- _Work task_:
Given the entries that follow, write out exactly the lines starting at the one containing "This screenshot has height=916, width=1171." and ending at the one containing "Image resolution: width=2570", both ends included, and only those.

======== Stored data ========

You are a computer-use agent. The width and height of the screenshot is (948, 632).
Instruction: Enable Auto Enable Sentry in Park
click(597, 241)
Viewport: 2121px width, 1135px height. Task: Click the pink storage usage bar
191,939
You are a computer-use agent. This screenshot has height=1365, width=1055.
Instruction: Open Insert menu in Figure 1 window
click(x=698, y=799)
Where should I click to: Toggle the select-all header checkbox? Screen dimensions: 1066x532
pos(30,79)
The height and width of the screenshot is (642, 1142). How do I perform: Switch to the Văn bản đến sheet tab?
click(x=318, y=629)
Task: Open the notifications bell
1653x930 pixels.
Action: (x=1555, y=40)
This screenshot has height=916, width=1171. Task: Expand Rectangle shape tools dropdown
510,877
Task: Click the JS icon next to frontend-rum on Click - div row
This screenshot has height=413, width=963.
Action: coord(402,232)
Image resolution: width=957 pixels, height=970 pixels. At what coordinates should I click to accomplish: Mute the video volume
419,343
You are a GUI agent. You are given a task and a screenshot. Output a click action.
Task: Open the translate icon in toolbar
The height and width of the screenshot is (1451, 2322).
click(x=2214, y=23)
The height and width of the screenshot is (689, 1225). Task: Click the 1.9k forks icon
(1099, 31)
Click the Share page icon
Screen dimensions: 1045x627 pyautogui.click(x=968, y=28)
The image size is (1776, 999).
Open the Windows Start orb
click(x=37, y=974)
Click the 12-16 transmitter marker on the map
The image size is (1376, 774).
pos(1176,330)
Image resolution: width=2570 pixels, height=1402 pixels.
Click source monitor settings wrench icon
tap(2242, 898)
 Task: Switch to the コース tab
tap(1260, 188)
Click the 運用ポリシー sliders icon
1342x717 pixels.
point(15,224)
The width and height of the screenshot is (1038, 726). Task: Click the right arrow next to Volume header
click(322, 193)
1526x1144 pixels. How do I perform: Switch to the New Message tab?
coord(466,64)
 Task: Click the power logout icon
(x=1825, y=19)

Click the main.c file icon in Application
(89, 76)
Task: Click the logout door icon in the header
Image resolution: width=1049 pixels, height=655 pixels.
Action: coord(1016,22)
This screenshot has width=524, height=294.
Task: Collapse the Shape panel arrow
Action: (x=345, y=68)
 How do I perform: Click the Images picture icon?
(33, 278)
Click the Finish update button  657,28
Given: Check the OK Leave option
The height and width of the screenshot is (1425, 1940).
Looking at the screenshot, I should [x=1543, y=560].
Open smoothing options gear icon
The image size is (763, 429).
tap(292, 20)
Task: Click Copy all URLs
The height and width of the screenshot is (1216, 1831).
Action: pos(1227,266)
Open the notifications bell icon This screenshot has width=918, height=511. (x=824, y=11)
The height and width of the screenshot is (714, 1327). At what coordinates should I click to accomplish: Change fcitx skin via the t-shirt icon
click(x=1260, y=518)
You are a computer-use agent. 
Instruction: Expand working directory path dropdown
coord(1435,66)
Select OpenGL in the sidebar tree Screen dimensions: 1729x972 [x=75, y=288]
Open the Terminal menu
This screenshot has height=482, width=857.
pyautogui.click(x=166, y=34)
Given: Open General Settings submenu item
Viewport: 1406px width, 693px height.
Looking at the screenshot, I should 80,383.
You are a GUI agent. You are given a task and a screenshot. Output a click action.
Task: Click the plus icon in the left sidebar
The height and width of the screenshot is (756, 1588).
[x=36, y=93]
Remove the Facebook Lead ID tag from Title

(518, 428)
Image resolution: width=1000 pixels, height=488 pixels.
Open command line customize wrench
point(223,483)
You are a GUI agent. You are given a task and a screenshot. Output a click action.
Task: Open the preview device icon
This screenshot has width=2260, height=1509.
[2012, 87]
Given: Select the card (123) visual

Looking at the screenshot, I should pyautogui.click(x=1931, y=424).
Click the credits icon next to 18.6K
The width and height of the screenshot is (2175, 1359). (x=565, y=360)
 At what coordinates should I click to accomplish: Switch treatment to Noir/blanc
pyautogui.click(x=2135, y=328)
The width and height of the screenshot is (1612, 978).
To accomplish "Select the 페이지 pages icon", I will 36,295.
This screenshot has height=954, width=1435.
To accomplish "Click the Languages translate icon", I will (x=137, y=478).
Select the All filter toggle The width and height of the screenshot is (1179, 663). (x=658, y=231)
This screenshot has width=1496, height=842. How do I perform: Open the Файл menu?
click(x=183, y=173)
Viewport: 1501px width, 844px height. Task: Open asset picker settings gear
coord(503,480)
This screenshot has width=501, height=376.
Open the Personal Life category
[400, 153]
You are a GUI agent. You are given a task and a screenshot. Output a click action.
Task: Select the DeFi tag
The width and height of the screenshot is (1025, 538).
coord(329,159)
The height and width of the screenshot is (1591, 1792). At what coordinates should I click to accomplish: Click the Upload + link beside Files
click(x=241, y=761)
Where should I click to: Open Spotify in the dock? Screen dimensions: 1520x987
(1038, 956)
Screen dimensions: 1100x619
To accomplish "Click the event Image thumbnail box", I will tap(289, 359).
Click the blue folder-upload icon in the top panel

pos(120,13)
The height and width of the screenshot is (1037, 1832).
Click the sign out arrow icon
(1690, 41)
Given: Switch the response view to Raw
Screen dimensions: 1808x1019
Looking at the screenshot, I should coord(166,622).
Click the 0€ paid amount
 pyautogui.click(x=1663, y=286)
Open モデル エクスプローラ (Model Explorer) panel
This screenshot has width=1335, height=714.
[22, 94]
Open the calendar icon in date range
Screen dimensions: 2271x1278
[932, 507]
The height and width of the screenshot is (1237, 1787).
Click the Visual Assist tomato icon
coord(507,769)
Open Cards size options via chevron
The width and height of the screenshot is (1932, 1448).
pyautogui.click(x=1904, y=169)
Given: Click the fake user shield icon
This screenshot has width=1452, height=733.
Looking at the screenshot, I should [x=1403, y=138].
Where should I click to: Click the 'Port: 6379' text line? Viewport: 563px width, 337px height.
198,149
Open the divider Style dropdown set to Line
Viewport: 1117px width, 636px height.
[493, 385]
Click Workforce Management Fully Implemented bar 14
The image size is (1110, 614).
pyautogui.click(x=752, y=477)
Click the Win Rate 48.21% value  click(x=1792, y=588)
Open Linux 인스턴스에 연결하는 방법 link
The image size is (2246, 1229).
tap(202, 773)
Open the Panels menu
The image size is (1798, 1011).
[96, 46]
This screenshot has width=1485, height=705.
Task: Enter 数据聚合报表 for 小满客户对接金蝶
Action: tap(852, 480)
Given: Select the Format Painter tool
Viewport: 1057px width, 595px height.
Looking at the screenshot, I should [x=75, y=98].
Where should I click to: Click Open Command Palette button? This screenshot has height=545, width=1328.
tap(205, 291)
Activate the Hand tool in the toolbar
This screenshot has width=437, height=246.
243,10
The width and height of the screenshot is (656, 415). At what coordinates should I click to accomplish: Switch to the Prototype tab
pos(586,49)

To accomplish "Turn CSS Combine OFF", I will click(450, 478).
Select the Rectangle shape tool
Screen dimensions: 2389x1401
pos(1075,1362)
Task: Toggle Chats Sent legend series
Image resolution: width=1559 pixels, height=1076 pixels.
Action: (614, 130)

========

- _Your solution_:
This screenshot has height=916, width=1171. Task: Expand Rectangle shape tools dropdown
510,877
Task: Click the JS icon next to frontend-rum on Click - div row
This screenshot has height=413, width=963.
Action: coord(402,232)
Image resolution: width=957 pixels, height=970 pixels. At what coordinates should I click to accomplish: Mute the video volume
419,343
You are a GUI agent. You are given a task and a screenshot. Output a click action.
Task: Open the translate icon in toolbar
The height and width of the screenshot is (1451, 2322).
click(x=2214, y=23)
The height and width of the screenshot is (689, 1225). Task: Click the 1.9k forks icon
(1099, 31)
Click the Share page icon
Screen dimensions: 1045x627 pyautogui.click(x=968, y=28)
The image size is (1776, 999).
Open the Windows Start orb
click(x=37, y=974)
Click the 12-16 transmitter marker on the map
The image size is (1376, 774).
pos(1176,330)
Image resolution: width=2570 pixels, height=1402 pixels.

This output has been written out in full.